## [Work instructions]
Using the records below, transcribe word for word the stretch from the line that contains "Copy the NRN value with the copy icon" through the line that contains "This screenshot has height=558, width=850.", both end lines included, and nothing else.

Data provided below:

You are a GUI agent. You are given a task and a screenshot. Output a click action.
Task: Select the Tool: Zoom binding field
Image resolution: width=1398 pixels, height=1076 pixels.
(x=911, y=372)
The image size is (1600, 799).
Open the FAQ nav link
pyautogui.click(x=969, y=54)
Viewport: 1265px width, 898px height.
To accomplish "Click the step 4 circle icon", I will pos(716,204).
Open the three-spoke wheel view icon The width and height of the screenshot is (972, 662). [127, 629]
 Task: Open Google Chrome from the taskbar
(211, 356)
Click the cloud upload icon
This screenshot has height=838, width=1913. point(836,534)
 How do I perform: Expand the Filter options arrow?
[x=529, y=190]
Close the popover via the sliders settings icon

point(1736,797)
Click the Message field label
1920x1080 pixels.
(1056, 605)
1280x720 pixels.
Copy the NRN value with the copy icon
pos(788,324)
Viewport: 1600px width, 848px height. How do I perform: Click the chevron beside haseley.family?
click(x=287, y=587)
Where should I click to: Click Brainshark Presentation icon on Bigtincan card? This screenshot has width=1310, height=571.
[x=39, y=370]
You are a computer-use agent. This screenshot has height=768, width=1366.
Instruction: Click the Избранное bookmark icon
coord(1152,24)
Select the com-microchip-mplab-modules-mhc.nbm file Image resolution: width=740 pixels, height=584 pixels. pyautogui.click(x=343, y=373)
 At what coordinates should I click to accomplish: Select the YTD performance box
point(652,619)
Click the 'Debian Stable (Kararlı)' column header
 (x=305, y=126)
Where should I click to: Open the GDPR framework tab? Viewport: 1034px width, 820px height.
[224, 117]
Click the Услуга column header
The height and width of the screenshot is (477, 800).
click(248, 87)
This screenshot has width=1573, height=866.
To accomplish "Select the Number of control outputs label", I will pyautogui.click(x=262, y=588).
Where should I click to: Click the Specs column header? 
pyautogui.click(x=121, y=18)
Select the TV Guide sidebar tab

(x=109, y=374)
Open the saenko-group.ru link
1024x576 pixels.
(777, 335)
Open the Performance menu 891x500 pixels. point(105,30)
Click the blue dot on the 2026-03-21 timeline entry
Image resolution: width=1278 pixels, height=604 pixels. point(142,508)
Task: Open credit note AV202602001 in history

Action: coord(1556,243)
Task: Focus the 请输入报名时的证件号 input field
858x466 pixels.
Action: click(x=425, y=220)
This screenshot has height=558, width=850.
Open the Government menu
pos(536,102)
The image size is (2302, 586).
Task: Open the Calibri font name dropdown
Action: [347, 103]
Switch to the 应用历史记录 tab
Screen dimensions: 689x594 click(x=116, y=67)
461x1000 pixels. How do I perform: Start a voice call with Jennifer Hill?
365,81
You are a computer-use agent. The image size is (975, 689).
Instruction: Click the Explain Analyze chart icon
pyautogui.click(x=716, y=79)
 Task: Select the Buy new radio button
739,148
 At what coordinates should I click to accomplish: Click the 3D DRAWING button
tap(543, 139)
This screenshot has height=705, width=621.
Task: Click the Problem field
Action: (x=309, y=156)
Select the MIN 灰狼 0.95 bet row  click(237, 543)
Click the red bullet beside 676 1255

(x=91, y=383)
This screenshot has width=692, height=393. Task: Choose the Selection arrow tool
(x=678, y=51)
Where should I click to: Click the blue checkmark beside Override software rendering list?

End of Data provided.

## [Answer for this exercise]
Copy the NRN value with the copy icon
pos(788,324)
Viewport: 1600px width, 848px height. How do I perform: Click the chevron beside haseley.family?
click(x=287, y=587)
Where should I click to: Click Brainshark Presentation icon on Bigtincan card? This screenshot has width=1310, height=571.
[x=39, y=370]
You are a computer-use agent. This screenshot has height=768, width=1366.
Instruction: Click the Избранное bookmark icon
coord(1152,24)
Select the com-microchip-mplab-modules-mhc.nbm file Image resolution: width=740 pixels, height=584 pixels. pyautogui.click(x=343, y=373)
 At what coordinates should I click to accomplish: Select the YTD performance box
point(652,619)
Click the 'Debian Stable (Kararlı)' column header
 (x=305, y=126)
Where should I click to: Open the GDPR framework tab? Viewport: 1034px width, 820px height.
[224, 117]
Click the Услуга column header
The height and width of the screenshot is (477, 800).
click(248, 87)
This screenshot has width=1573, height=866.
To accomplish "Select the Number of control outputs label", I will pyautogui.click(x=262, y=588).
Where should I click to: Click the Specs column header? 
pyautogui.click(x=121, y=18)
Select the TV Guide sidebar tab

(x=109, y=374)
Open the saenko-group.ru link
1024x576 pixels.
(777, 335)
Open the Performance menu 891x500 pixels. point(105,30)
Click the blue dot on the 2026-03-21 timeline entry
Image resolution: width=1278 pixels, height=604 pixels. point(142,508)
Task: Open credit note AV202602001 in history

Action: coord(1556,243)
Task: Focus the 请输入报名时的证件号 input field
858x466 pixels.
Action: click(x=425, y=220)
This screenshot has height=558, width=850.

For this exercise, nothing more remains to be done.